A Day of Grins and Handshakes

On June 12, the mayor stood outside City Hall next to Brawley and other Metro-IAF leaders, grinning broadly, shaking hands and stating flatly that he would put the money into his budget. The previous day, the mayor and City Council Speaker Corey Johnson issued a press release announcing details of the new budget agreement — with the $500 million funding allotted for senior housing touted as a featured item of the deal. The plan described that day called for construction of new senior housing on land inside two NYCHA developments and on four sites controlled by the city Department of Housing Preservation & Development (HPD). But when the mayor announced his preliminary budget in February, there was no sign of the $500 million. Metro-IAF asked City Hall what happened, but got no answer, Brawley said. Stringer stepped in, writing to the mayor last month requesting details on City Hall’s plans, including the specific project ID number for the housing in the budget.

A Letdown Letter

On Tuesday, Interim NYCHA Chairwoman Kathryn Garcia and Acting HPD Commissioner Eric Enderlin told Stringer that the money wasn’t put in. They instead described the $500 million as “an estimate of the total public resources needed to fund the City’s commitment to develop these six sites.”

On Wednesday, Jane Meyer, a spokeswoman for de Blasio, said the plan was never for the city alone to fund this housing, stating, “For decades, these projects have always been funded from a mix of sources including city capital, low income housing tax credits and debt leveraged by section eight vouchers – never by city capital alone.”


“This Administration is fighting to ensure the New Yorkers who built this city will always have a place to call home,” Meyer added.

City Hall initially said it planned to move forward immediately on building the senior housing, but Garcia and Enderlin’s letter revealed that to date, the city has to date requested proposals from developers for only one of the six projects. The city won’t seek proposals for the other five until the last quarter of this year, at the earliest.


The letter provided no specific future commitments for city funds but Meyer said the sites “will be financed in a subsequent year.” She said the projects would ultimately be financed by $100 million in direct city subsidies, $150 million by providing developers with low-income housing tax credits, and borrowing $250 million off of anticipated revenue from rent subsidized by the federal Section 8 program.
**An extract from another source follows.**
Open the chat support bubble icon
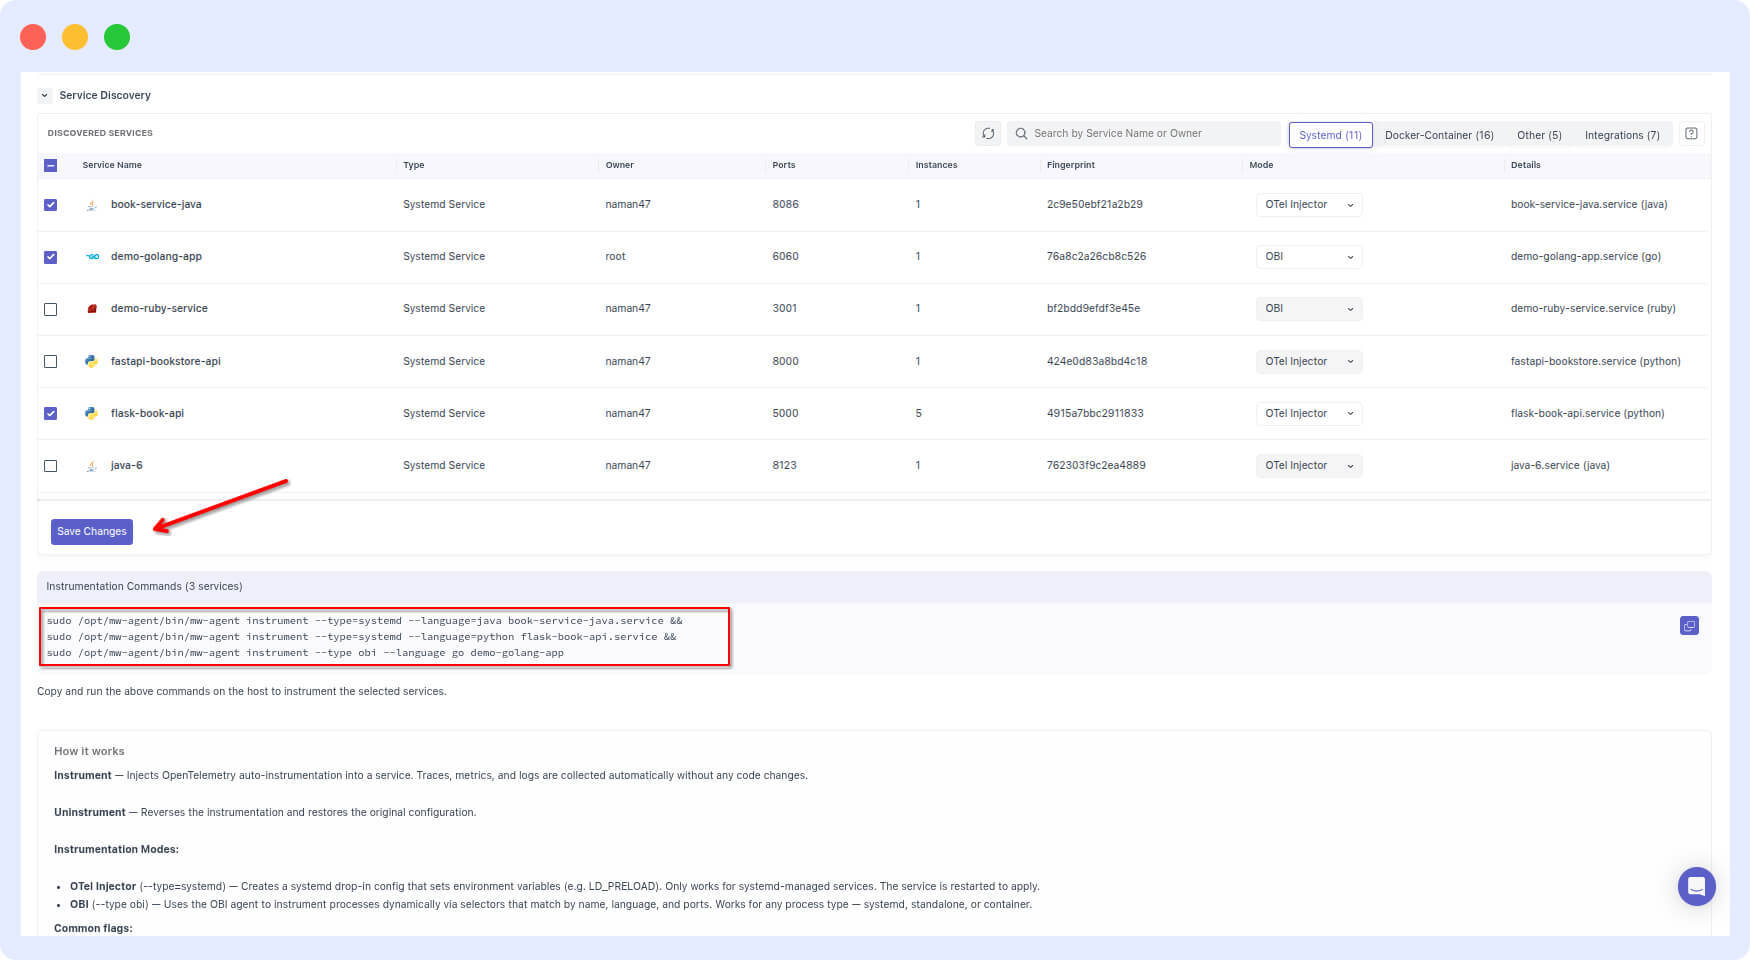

On Wednesday, Stringer expressed disappointment in City Hall’s decision, stating, “I have long supported the proposal to create fully affordable housing units for NYCHA seniors. Our city is in a housing crisis and we need to prioritize helping seniors who have built up our communities.”

About 20% of NYCHA’s 400,000 residents are senior citizens, many of them living in two- and three-bedroom apartments where they raised children who have since moved. NYCHA, which has a waiting list of 250,000, has been encouraging seniors to take smaller apartments.

Metro-IAF’s plan would allow NYCHA to move many of the seniors into new apartments within or near the developments where they now live, minimizing disruptions to their lives — and freeing up hundreds of apartments for families on the waiting list.